La edad no la marchita, ni la costumbre
agota su infinita variedad. Otras son
empalagosas, pero ella, cuando más sacia,
da más hambre. A lo más vil le presta
tal encanto que hasta los sacerdotes,
cuando está ardiente, la bendicen.
(acto 2, escena 2)
Metiéndose al instante en el bolsillo el corazón de Antonio, Cleopatra dirige y representa un espectáculo erótico en el que su nave se convierte en un trono relumbrante que arde sobre el agua. Púrpura, oro y plata brillan vívidos y las velas perfumadas embriagan el viento hasta hacer que se enamoren. Las sensuales melodías de las flautas golpean amorosas sobre el agua operando como afrodisíacos. Cual Venus de seda y oro, la propia Cleopatra se reclina tentadora, rodeada de Cupidos con abanicos de colores que refrescan, mas dejando incandescentes las mejillas de la lúbrica reina.
A modo de sirenas y atentas a cada mirada de su señora, sus damas se inclinan ante ella con finura voluptuosa. Rendido de deseo, Agripa, que es seguidor de Octavio César, la aclama como moza soberana que se acostó con Julio César y dio a luz a su hijo Cesarión. Enobarbo es maravilloso en sus respuestas. Saltando por las calles de Alejandría, la no tan joven Cleopatra hace de su jadeo otra señal de dinamismo sexual.
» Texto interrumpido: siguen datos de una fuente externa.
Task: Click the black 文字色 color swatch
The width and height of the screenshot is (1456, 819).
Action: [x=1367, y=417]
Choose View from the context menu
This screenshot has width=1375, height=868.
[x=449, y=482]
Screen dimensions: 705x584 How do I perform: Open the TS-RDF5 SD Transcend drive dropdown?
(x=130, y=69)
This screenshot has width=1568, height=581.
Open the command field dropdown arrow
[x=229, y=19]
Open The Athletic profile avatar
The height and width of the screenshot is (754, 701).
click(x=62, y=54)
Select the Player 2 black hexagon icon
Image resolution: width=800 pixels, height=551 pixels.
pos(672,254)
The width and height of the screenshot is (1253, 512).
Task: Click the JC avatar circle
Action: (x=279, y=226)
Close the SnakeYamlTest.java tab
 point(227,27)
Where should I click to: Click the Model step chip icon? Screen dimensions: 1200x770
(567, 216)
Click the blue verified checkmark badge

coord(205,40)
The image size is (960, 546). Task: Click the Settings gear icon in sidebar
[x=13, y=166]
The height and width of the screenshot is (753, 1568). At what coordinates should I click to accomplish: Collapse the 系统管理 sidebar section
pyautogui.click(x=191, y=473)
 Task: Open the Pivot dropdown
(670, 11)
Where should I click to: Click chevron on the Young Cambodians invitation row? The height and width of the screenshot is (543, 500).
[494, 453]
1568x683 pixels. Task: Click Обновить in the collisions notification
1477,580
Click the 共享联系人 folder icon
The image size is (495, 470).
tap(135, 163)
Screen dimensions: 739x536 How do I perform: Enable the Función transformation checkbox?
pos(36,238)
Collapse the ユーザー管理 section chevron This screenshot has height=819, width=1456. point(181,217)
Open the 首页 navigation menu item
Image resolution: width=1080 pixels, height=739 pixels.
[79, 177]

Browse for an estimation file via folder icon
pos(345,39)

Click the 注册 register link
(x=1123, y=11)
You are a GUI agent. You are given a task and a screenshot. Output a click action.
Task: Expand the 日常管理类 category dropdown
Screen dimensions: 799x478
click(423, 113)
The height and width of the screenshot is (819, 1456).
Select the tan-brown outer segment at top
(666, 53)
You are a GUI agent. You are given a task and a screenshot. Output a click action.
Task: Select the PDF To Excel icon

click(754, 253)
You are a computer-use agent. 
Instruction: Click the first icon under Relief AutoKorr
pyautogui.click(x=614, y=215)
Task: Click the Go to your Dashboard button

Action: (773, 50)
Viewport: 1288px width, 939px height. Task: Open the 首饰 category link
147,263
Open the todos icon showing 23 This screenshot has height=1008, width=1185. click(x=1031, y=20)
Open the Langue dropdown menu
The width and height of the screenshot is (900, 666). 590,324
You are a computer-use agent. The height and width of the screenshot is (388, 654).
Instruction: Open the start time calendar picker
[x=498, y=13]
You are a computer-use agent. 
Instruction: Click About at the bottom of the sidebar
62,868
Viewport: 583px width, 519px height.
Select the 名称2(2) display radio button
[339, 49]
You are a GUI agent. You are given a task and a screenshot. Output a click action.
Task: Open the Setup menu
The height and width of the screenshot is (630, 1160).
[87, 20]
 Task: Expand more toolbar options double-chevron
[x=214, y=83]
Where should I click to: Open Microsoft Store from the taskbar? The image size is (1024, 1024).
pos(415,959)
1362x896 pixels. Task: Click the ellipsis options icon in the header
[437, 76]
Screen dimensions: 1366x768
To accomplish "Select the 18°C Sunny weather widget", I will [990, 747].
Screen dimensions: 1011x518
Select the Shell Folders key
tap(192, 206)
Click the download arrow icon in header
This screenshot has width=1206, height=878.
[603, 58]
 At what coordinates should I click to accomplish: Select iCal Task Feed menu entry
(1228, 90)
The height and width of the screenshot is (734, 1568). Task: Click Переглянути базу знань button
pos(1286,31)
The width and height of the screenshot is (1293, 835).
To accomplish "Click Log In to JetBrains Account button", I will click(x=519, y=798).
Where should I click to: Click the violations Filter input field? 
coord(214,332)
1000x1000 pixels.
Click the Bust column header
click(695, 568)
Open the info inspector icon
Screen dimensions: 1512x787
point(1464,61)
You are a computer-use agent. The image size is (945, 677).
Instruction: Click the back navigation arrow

El mayor homenaje de Enobarbo es el famoso: «La edad no la marchita, ni la costumbre / agota su infinita variedad». Radiante a sus treinta y nueve años, Cleopatra ofrece una realización sexual que cambia con cada acoplamiento. Si otras sacian el placer de sus amantes, sólo Cleopatra satisface y estimula más deseo. Y lo más escandaloso y exultante: los sacerdotes de Isis la bendicen cuando arde de lujuria. Hasta los actos más viles le cuadran si son suyos, pues en ella lo más vil se vuelve encanto. La idea de hacerse, de llegar a ser, es el estribillo de este gran espectáculo. En Antonio y Cleopatra hay diecisiete casos de esta idea y sus variaciones. Recuerdo un solo caso de ella en Hamlet, que es un drama de ser y dejar de ser. La obra de Cleopatra se centra en devenir.
¿Cómo llamar al mutuo amor de Cleopatra y Antonio? En primer y último lugar, es sexual. Cada uno de estos supremos narcisistas se contempla más radiante a los ojos del otro. Con todo, no son iguales. Antonio se somete incesantemente, pero Cleopatra no se rinde al flujo del tiempo. Shakespeare insinúa que Antonio se afirma en ella buscando apoyo para su alma vacilante. Sin embargo, ni la vitalidad imparablemente floreciente de Cleopatra logra impedir su caída.
Shakespeare era un maestro de la elipsis, de omitir cosas con el fin de despertar nuestra curiosidad por sus orígenes. Salvo en una escena fugaz en la que Antonio maldice la traición de Cleopatra,2 nunca los vemos juntos a solas. Cuando no se acoplan, ¿cómo se relacionan? Cleopatra menciona una ocasión en que hubo intercambio de género. Ella lo vistió con su ropa y se puso su armadura para empuñar su espada favorita, Filipos, con la que él derrotó a Casio y Bruto.
Es difícil visualizar la mutua soledad de estas dos fieras individualidades. Dependen de la admiración de sus seguidores. En ellos Shakespeare inventó una nueva clase de ser carismático en la que la adulación hace posible la dicha de la supremacía.